January 10, 2019 - 18:21 AMT
Light from 12.8 billion light-years away discovered

An extremely distant quasar has been discovered, one that astronomers say emits light from the dawn of time, a new study suggests. Quasars are huge, incredibly bright celestial objects located in the center of galaxies, USA Today reports.

The newly discovered quasar is located extremely far back in time and space, when the very first light emerged from the Big Bang.

“This is one of the first sources to shine as the universe emerged from the cosmic dark ages,” said Jinyi Yang of the University of Arizona, a member of the discovery team. “Prior to this, no stars, quasars, or galaxies had been formed, until objects like this appeared like candles in the dark," Yang said.

Shining with the brilliance of 500 trillion suns, the quasar is fueled by a supermassive black hole at the heart of a young galaxy that's still in the process of forming.

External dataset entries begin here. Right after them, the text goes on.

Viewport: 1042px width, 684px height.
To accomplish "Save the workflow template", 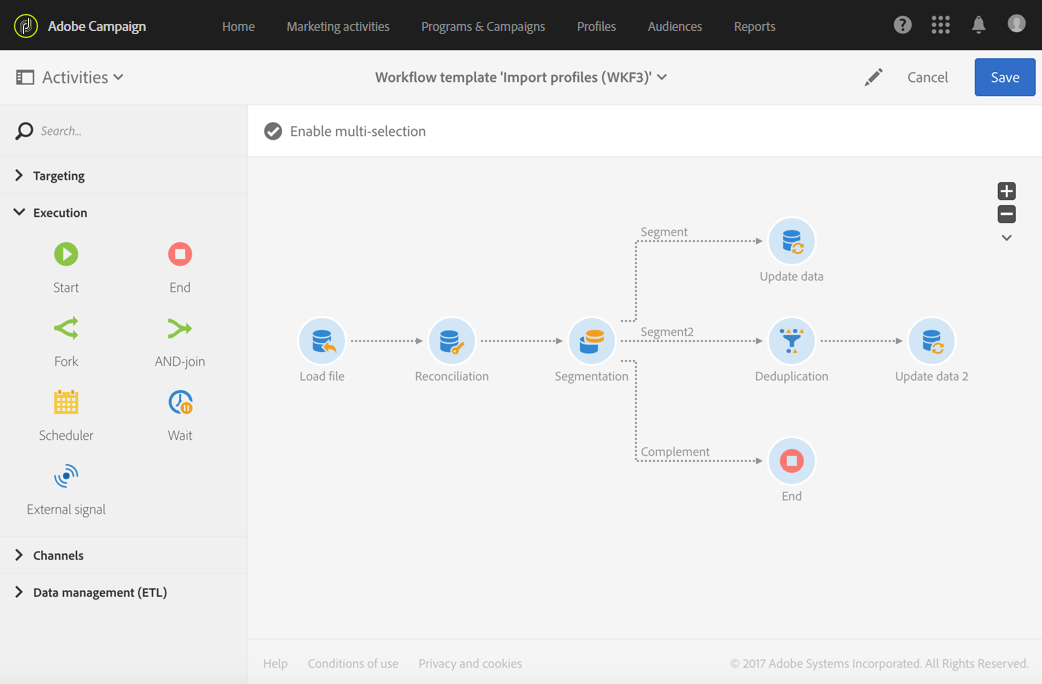I will coord(1004,77).
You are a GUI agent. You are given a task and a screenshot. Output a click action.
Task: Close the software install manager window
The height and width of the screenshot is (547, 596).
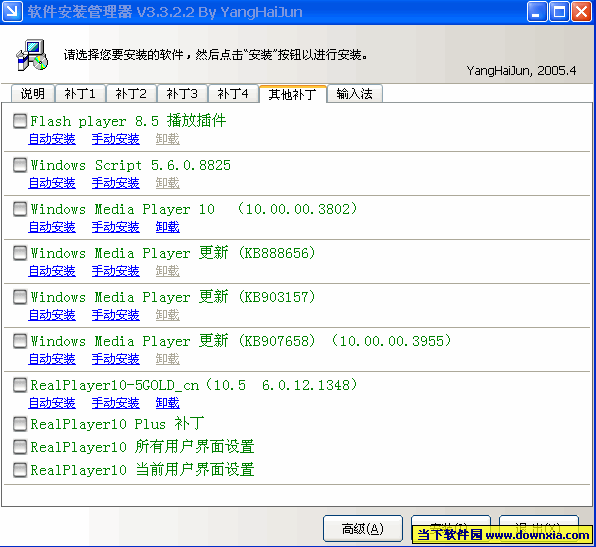click(582, 12)
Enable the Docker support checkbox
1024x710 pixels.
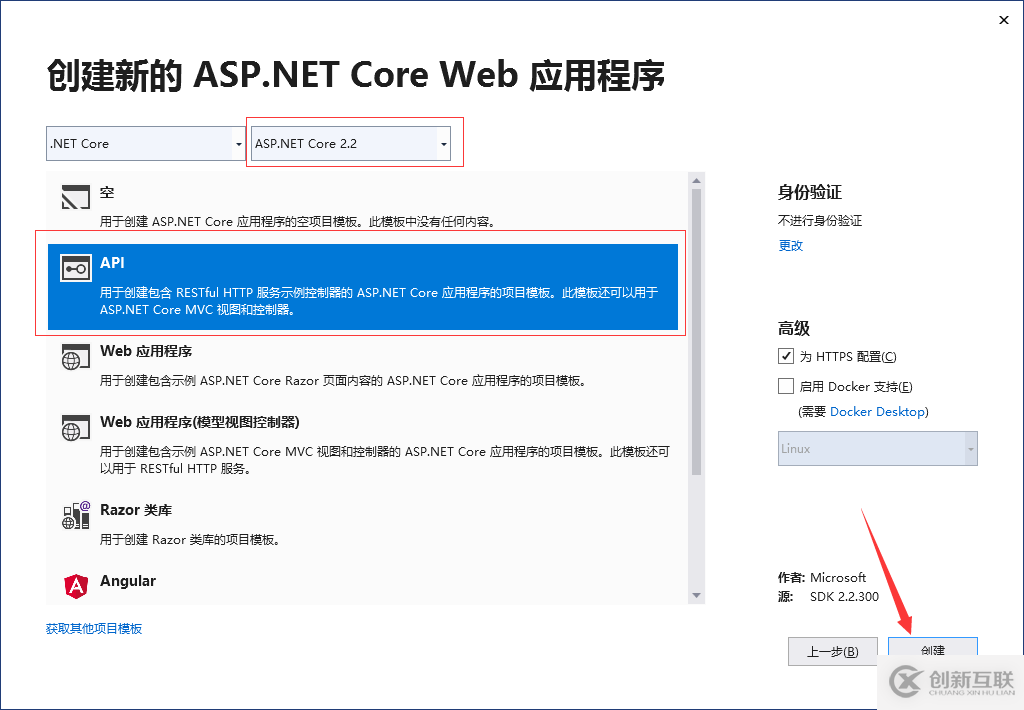pos(786,387)
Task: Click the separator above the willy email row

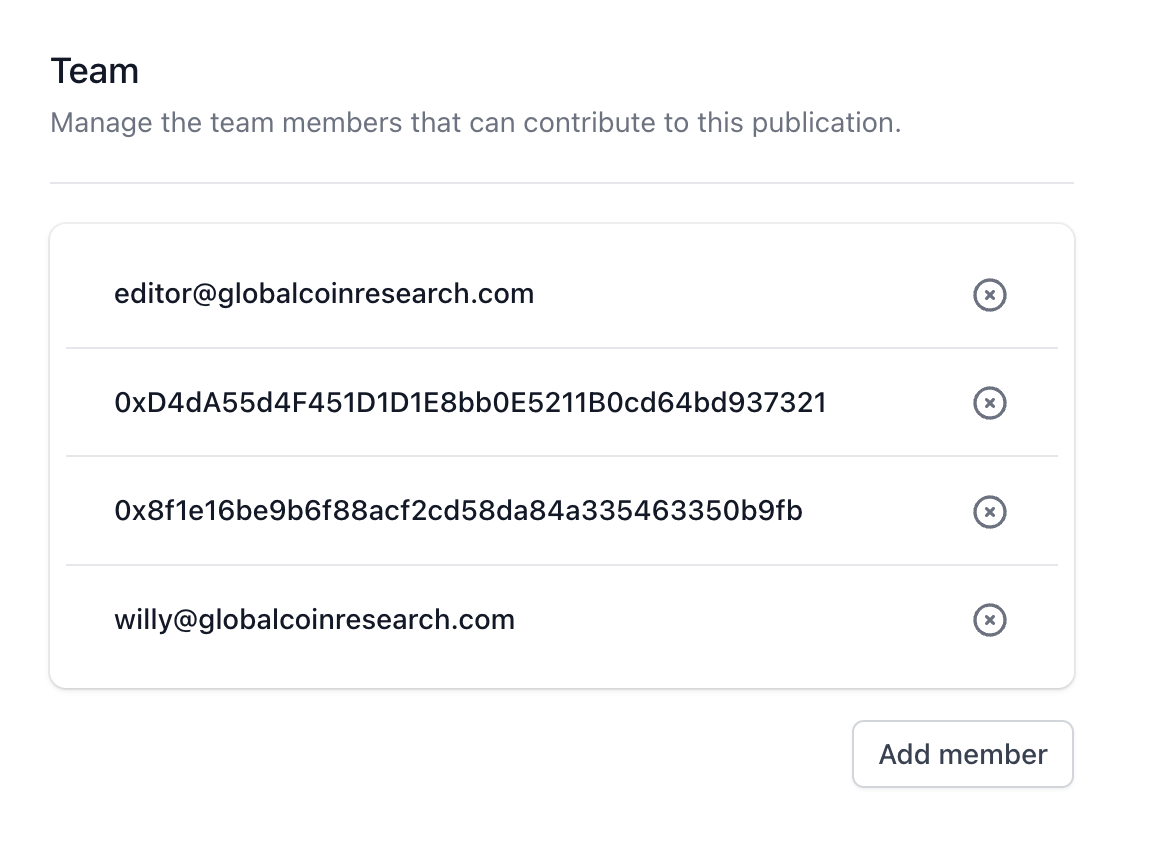Action: tap(561, 565)
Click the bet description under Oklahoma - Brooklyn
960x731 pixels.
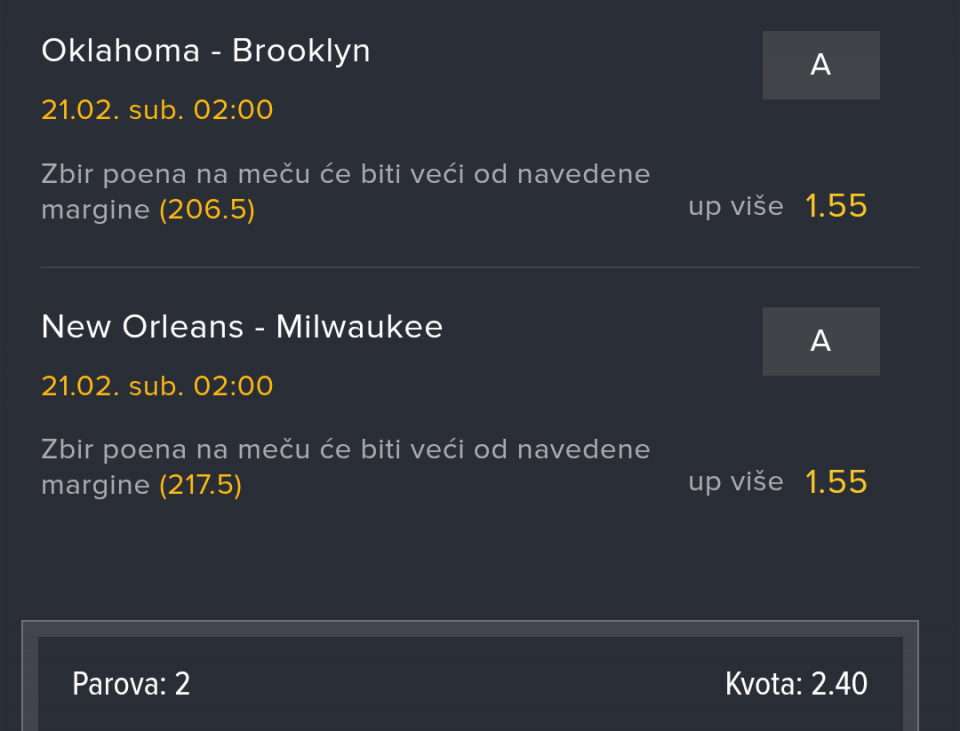pos(345,175)
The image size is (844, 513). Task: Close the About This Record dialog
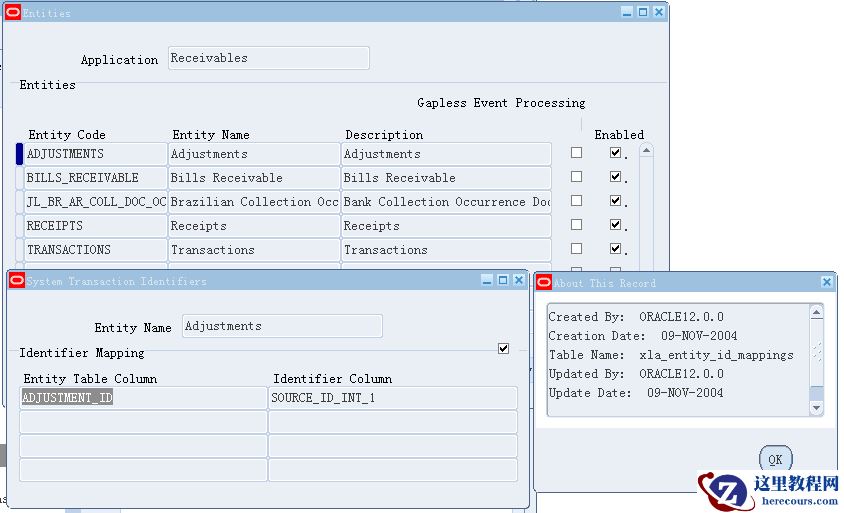(x=827, y=283)
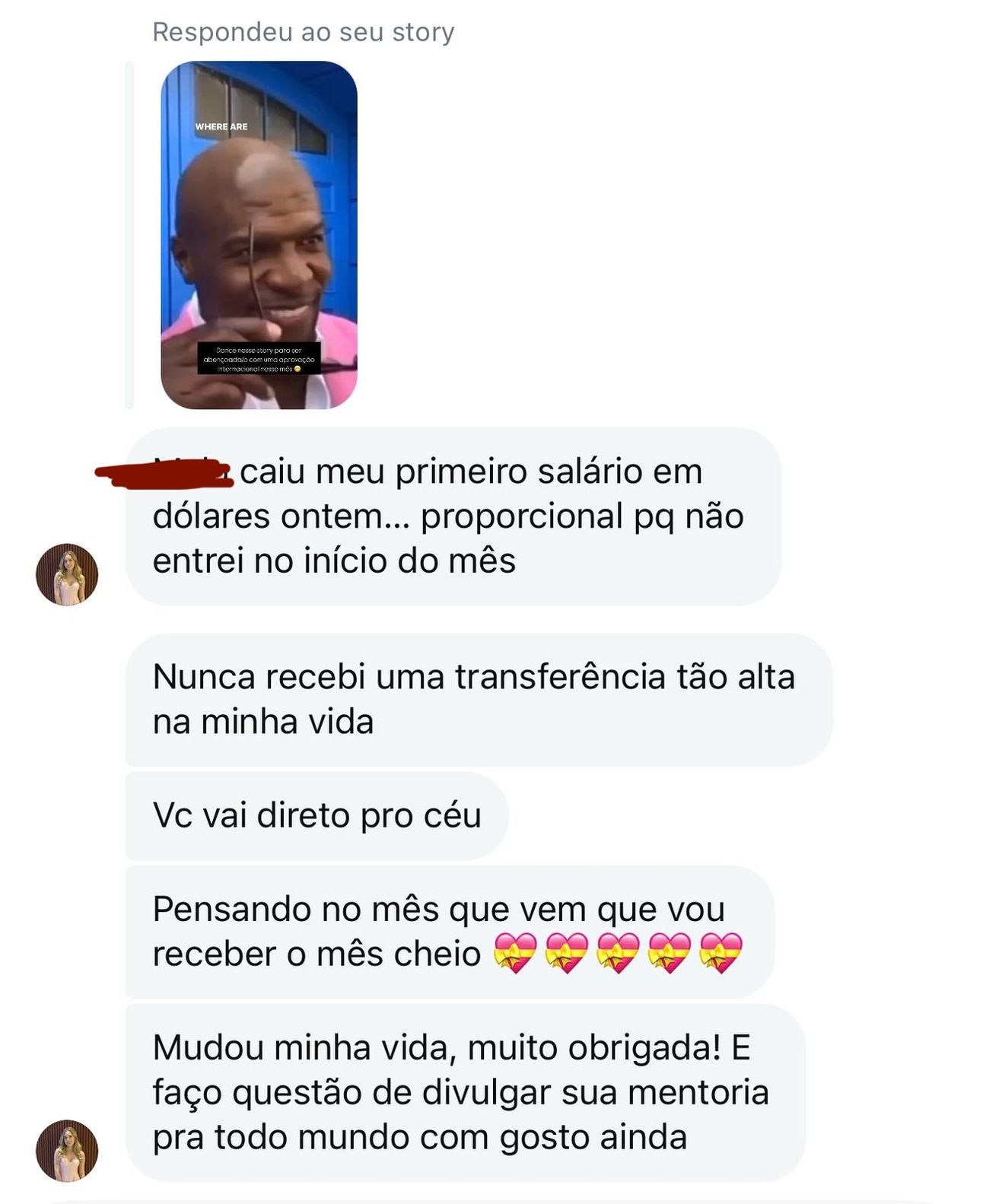Image resolution: width=983 pixels, height=1204 pixels.
Task: Click the vertical reply bar beside the story
Action: pyautogui.click(x=129, y=235)
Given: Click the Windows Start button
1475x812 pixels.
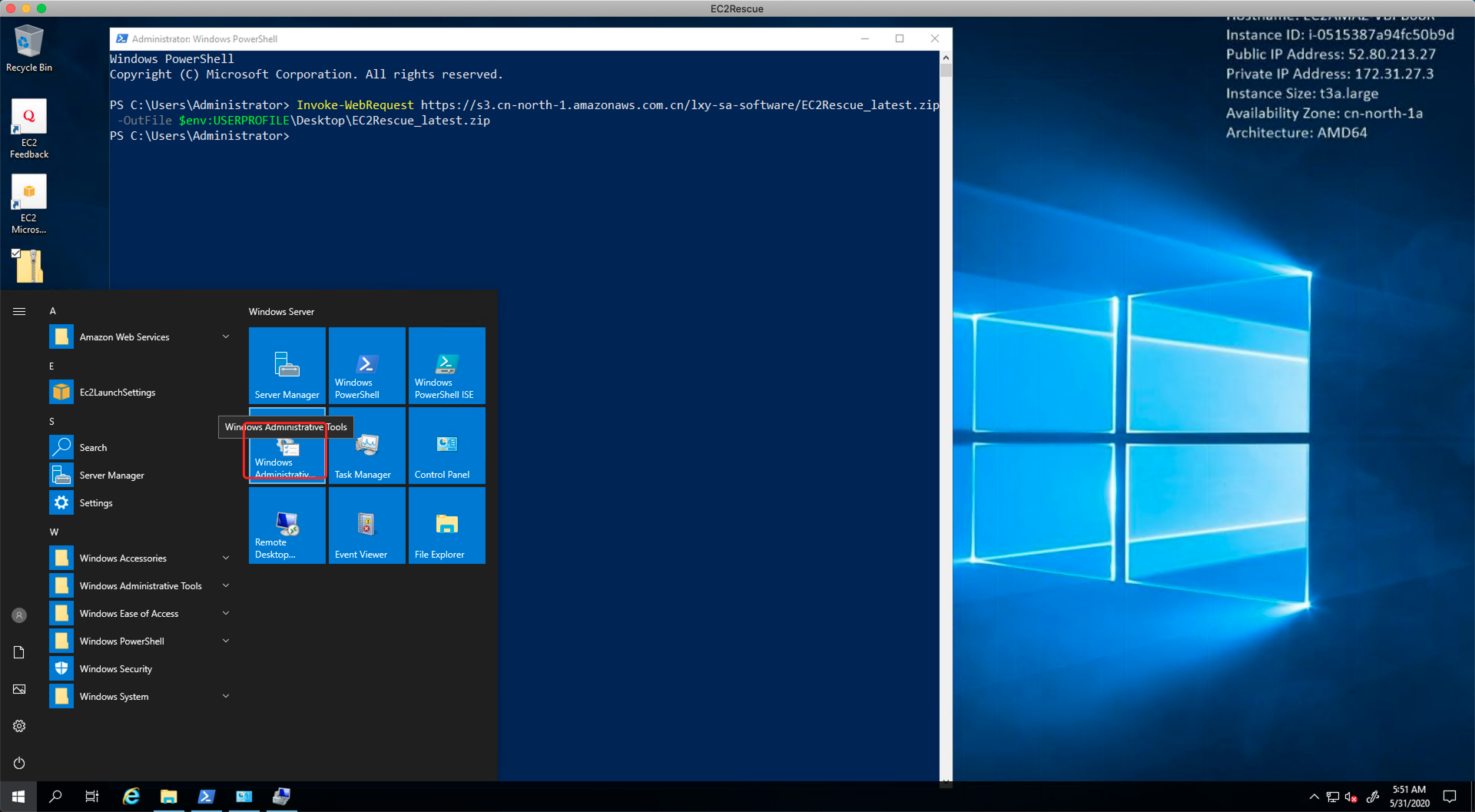Looking at the screenshot, I should [18, 797].
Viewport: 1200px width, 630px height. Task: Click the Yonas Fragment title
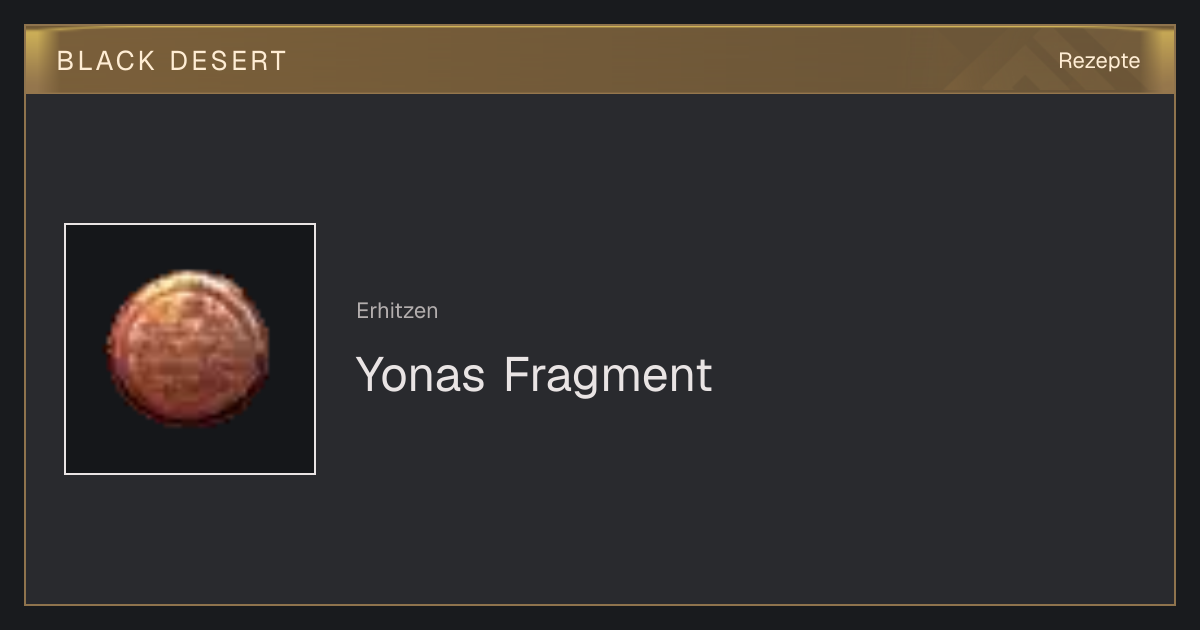pos(534,374)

This will be a landmark discovery, scientists say: "We don't expect to find many quasars brighter than that in the whole observable universe," said study lead author Xiaohui Fan of the University of Arizona.

Though the quasar is very far away – 12.8 billion light-years – astronomers can detect it because a galaxy closer to Earth acts as a lens, making the quasar look extra bright. The gravitational field of the closer galaxy warps space itself, bending and amplifying the distant quasar’s light in a process called "gravitational lensing." This boosted its brightness by some 50 times.